The sibilant buzz of motor trucks, returning to the distant dairies beyond the second mountain, died eastward. Lawn mowers clicked rhythmically, school tardy bells rang, chatting nursemaids chose the stone benches under the deepest shade of the parked roadways. Jays flickered noisily through the ringed oaks still rising from the sparse areas of fenced outcrop.

A gray limousine disturbed the sunny height with its alien whirr—turning from Logan Avenue to reach the great flowery green on the crest left of the gap. Two men climbed out, stretching cramped limbs; the first with firm carefulness, testing each footing before he rested upon it, the second with deferential assistance.

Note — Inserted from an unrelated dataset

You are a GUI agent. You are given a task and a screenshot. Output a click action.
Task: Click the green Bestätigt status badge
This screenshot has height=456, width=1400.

The elder man walked over to a curved bench facing the spread of the city below. From old habit he pulled out a cigar, twisted the silver wrapper into a ball, and spun it deftly into smooth grass covering a healed scar caused by the old mining. His teeth crunched into the well-packed leaves; his tongue rolled the unlit Havana around the rim of his mouth.

The other stopped a step or two behind. "It's rough on you, Paul.... You're all alone in the new Hillcrest Cottage now, aren't you?"

"Yes, Governor...."

He pondered soberly, and spoke again with a deprecating cough. "Your wife was an exceptional woman."

"Death makes no exceptions," the other mused aloud; there was small feeling within him that this was anything else than a philosophic excuse for weakness in others. After a few minutes silence, he took up the thread again. "You know, Kane, Mary hadn't been strong for some years. Life on the mountain was hard on a woman. She took the strike very much to heart; her house was burnt then.... That was why I declined the Senatorship ... then." His squinting gaze took in the panorama before and to the rear. "It's changed.... Not a mine within ten miles now; nothing nearer than those wonderful new openings this side of Coalstock.... Houses, houses, houses...." His eyes looked from the ample homes along the crest estate, to the cheap frame houses crowding the foot of the hill, on the side toward Adamsville; and then to the negro settlement of Lilydale behind, which a pushing real estate firm had continued to the very border of the Hillcrest lands.

"It's a pity the land fringing yours hadn't your development. When the riff-raff once move into a neighborhood——"

"I know, I know. The mountain's held out, so far."

Paul achieved a moment's isolation by walking to the edge of the summit. The children would return soon to their scattered homes; he was the last Judson living in Adamsville.... He—and the mountain. He had risen to the crest of his ambition—he asked no more.